Supplied passage -
━━━━━━━━━━
I am the person St. Mark speaks about in today’s Gospel. I am the person described in the Book of Leviticus. And I need to tell you my story so that God may be glorified.
I heard that he broke boundaries. People told me that he healed cripples and blind people. So, I took a risk. I dared to go into the town. I dared to find Jesus!
I could not take it any more. It was not just the filth and living conditions. Yes, I hated the scabs but I was not like the others. I did not have leprosy. I developed some really scaly skin that looked like scabs. I did not develop what you would call today “Hansen’s Disease”. But no one listened, not even my priest. What really pained me was the rejection. You try living in isolation and homelessness for one month and see how desperate you get. See how desperate you become when you find yourself living as an outcast because of discrimination.
That is why I had to find Jesus. I just had to. I thought to myself, if I can just get close enough. I did not care about the law that prohibited me from coming into the city. I cared less about the bell that I had to ring to keep people away from me. I despised the ruling that I had to yell out ahead of me wherever I went, “Unclean, unclean!” People turned away when I approached. Even fellow worshippers (my own neighbors!) closed their eyes when I called out for food. They threw stones at me, hurling insults. They yelled at me that I was a fiend. Even my friends and my family thought that I had sinned terribly. My wife wept openly when the priest ostracized me from the community. Only one person did not shrink away. Only one person- Jesus!
You know what he did? He touched me! He broke the boundary and he spoke to me. Then he broke all conventional wisdom and he touched me. He said, “It is my will…Be-made-clean! And then it happened~ I looked up and I saw the eyes of God: pure compassion, pure mercy, and pure love. Something deep within his gut came forth like power into his arms and hands and I was clean, finally!
━━━━━━━━━━
Excerpted records -
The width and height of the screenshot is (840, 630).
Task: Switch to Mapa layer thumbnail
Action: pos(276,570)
━━━━━━━━━━
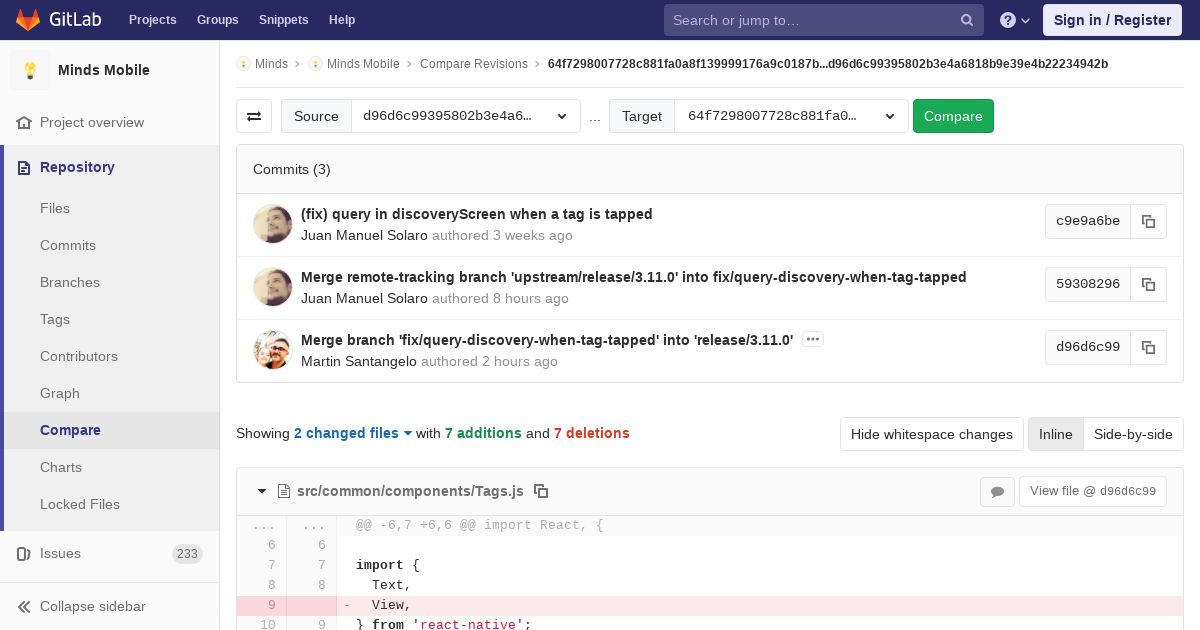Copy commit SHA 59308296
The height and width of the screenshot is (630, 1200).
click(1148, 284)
━━━━━━━━━━
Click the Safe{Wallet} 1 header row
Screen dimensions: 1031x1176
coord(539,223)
━━━━━━━━━━
What to do - Write the next part of the Gospel monologue about the leper Jesus touched, picking up after its final sentence. The rows come from a source unrelated to the text.

Answer space -
Immediately I felt power surge through my limbs, my eyes, my mouth, my hair, and my face. I looked down at my hands and my arms. I felt my face. My skin was as smooth as a baby’s skin. And I was clean!
How could I not begin to publicize the whole matter? People had to know that I was whole again. Other rejects of society needed to know that if they were courageous, Jesus would cleanse them too. I ran to show the priests of the temple that I was clean but it took days for them to believe me. The only one who cared for me was Jesus.
Will you do the same for the rejects of your society here in America? Do you know any rejects of society? Do you know any who live on the fringe of society? How about some depressed struggling men and women who live in daily pain? When you come forward to communion do you ever think of them? Are they in your family? Are there any fringe people here at Villa St. Benedict or Sacred Heart Monastery? This is a center in the Benedictine tradition, correct? And the Rule of St. Benedict says that we are to demonstrate the greatest kindness to all, especially to the guest and the sick, does it not? Then do you help other rejects to see the cleansing power of Christ?
If Christ cleaned me he can clean anyone. Imitate Christ, then, and befriend them. Help them be cleansed of their inner disease and their loneliness. Do it for the glory of God, so that others can feel the touch of God. That is when we break the boundary.
The Rev. Fr. Dr. T. Becket A. Franks, O.S.B.